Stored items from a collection
Content starts

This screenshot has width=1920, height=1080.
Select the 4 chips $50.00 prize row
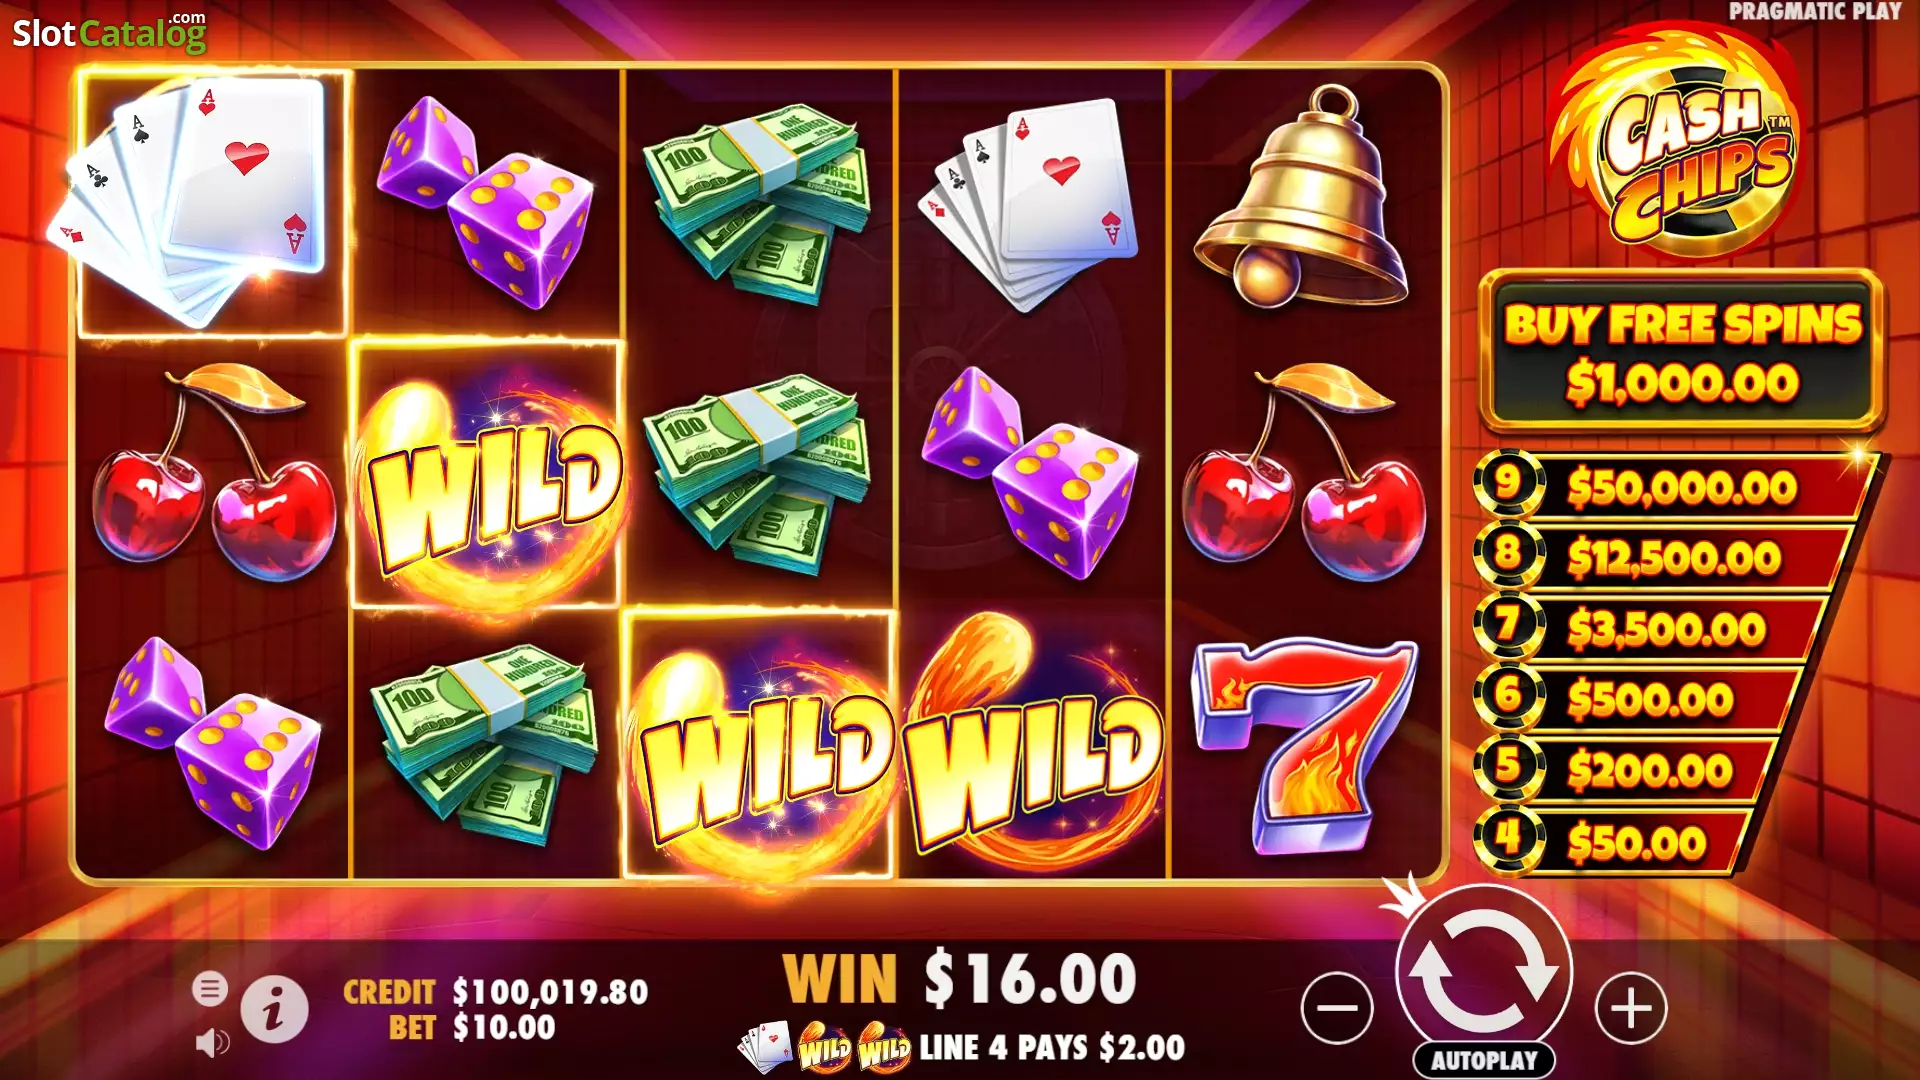1615,842
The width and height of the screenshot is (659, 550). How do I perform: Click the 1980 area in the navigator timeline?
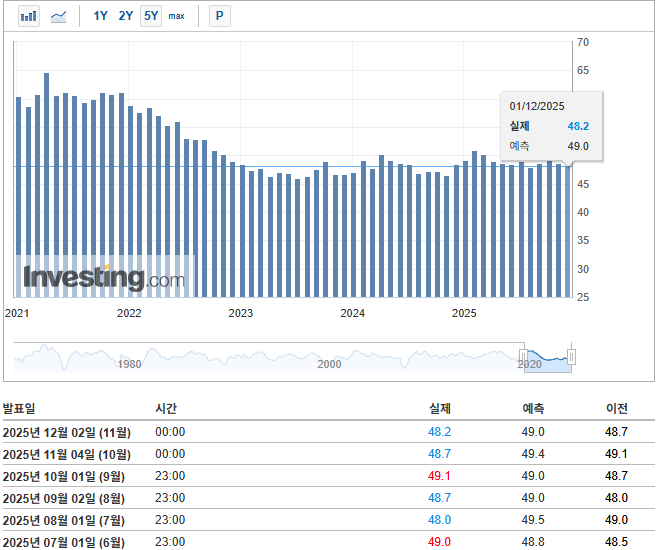pos(129,364)
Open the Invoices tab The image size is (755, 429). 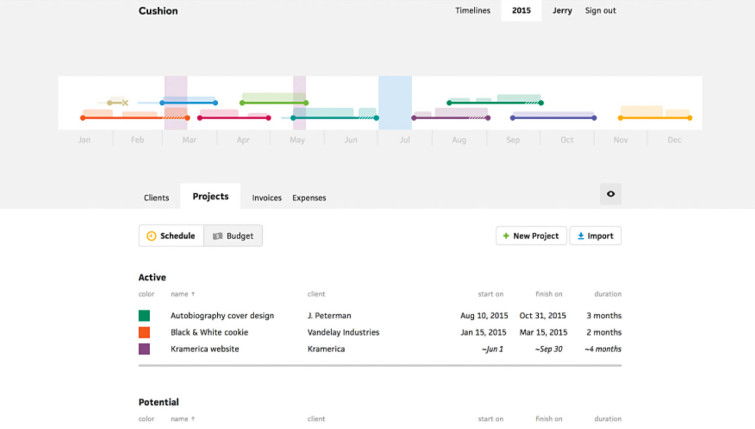(x=266, y=198)
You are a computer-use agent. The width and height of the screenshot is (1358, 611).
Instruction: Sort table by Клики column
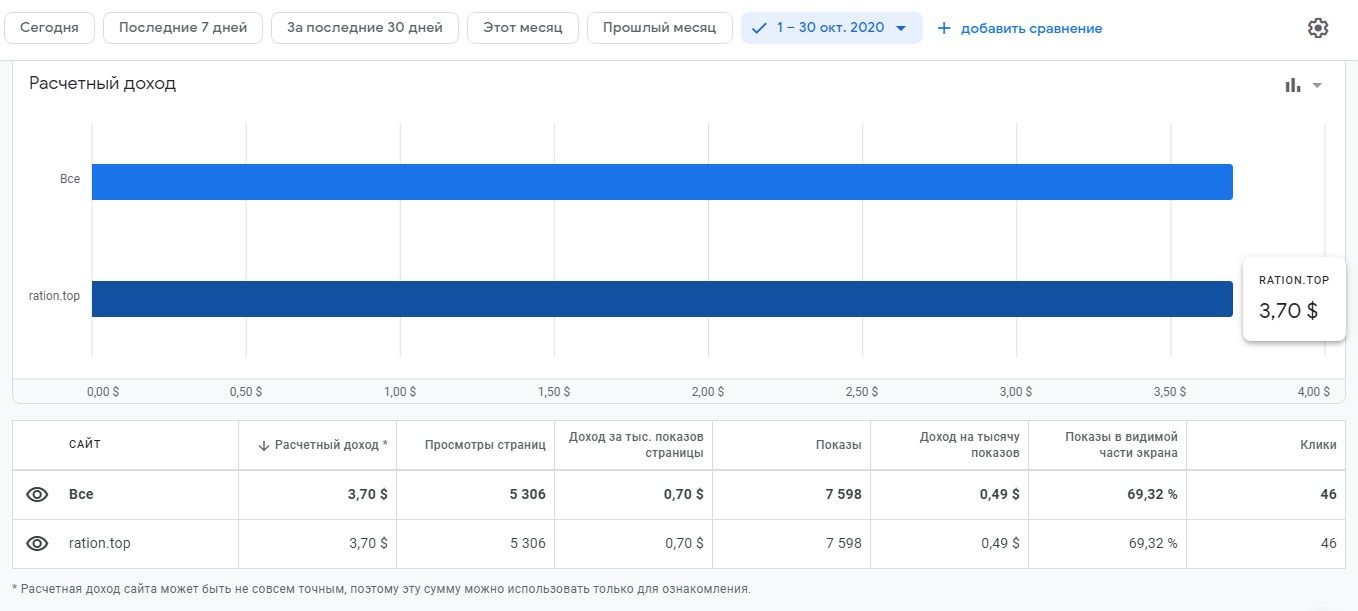1319,445
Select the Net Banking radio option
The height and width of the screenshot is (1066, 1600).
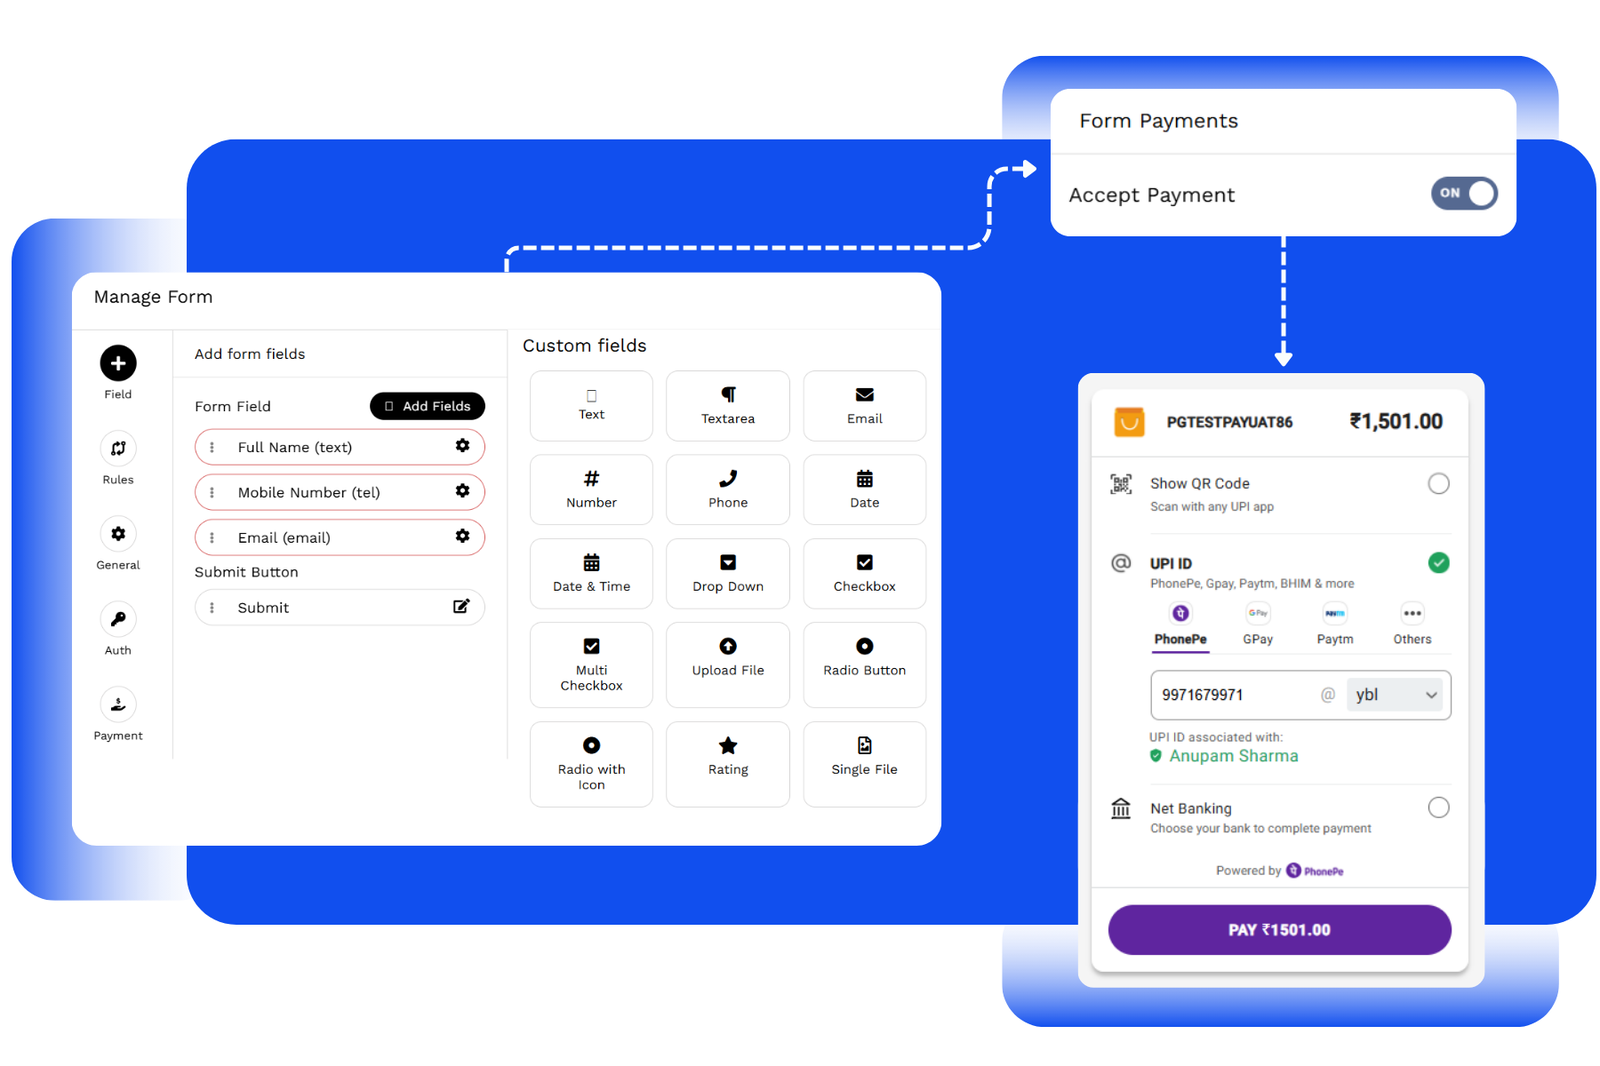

Content ends

• **TRY IT**:
Starting with the line that contains "Instruction: Sort table by Клики column", print every line through the end of the data exactly as written; omit all pictures and add nothing else.

• **EXPECTED ANSWER**:
Instruction: Sort table by Клики column
1319,445
Select the Net Banking radio option
The height and width of the screenshot is (1066, 1600).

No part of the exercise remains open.